[What is needed] Scan the records below for the string "computer" and return every line where it appears.

[[ Provided entries open ]]

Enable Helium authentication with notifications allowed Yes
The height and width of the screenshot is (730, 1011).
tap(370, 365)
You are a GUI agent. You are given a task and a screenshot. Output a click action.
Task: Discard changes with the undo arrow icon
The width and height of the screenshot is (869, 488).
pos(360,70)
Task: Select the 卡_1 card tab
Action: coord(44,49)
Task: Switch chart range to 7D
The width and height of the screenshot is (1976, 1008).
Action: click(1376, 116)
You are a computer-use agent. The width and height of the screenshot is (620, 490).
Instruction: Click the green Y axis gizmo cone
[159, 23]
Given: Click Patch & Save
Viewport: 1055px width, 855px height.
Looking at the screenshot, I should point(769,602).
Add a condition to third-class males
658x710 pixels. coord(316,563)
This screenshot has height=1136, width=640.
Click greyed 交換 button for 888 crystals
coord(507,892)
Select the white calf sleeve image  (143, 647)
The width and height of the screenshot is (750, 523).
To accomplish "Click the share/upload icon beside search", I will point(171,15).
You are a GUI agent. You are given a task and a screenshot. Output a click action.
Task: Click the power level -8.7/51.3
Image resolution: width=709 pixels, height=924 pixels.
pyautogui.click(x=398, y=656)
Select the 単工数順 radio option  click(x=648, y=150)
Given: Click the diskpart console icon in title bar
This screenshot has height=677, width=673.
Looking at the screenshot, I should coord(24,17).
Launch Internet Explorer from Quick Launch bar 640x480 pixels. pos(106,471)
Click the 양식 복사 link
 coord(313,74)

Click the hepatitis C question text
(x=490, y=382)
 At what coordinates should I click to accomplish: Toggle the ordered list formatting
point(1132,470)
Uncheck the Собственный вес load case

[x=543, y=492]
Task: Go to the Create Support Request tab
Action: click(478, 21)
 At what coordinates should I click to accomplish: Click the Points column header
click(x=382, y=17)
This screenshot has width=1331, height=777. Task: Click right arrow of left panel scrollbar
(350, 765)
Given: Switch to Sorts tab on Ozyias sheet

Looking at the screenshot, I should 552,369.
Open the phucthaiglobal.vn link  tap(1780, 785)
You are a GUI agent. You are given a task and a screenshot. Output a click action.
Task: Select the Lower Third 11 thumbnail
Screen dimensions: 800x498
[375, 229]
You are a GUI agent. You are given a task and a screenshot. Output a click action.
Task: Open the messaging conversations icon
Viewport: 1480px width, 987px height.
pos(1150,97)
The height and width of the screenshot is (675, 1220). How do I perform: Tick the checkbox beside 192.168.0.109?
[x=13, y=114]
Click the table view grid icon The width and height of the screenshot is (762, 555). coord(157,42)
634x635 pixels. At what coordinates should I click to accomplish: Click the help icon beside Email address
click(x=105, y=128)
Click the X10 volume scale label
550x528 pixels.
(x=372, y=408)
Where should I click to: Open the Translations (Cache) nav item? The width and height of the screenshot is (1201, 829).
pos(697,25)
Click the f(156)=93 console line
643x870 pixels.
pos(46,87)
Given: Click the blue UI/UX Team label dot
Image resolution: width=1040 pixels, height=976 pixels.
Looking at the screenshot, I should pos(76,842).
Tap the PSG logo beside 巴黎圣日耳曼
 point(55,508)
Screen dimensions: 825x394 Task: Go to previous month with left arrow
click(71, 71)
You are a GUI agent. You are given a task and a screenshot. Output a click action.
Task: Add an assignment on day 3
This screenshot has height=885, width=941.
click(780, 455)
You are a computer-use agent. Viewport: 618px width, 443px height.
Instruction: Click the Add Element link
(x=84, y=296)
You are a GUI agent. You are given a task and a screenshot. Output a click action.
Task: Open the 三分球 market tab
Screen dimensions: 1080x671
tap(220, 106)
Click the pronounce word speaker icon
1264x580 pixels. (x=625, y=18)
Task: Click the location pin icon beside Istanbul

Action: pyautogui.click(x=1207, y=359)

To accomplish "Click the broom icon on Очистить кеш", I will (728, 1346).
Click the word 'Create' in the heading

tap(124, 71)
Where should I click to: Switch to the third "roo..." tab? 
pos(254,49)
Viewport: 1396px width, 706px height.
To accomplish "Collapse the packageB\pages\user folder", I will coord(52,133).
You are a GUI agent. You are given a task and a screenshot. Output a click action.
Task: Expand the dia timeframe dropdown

[[ Provided entries closed ]]

[Expected answer]
You are a computer-use agent. The width and height of the screenshot is (620, 490).
You are a computer-use agent. Viewport: 618px width, 443px height.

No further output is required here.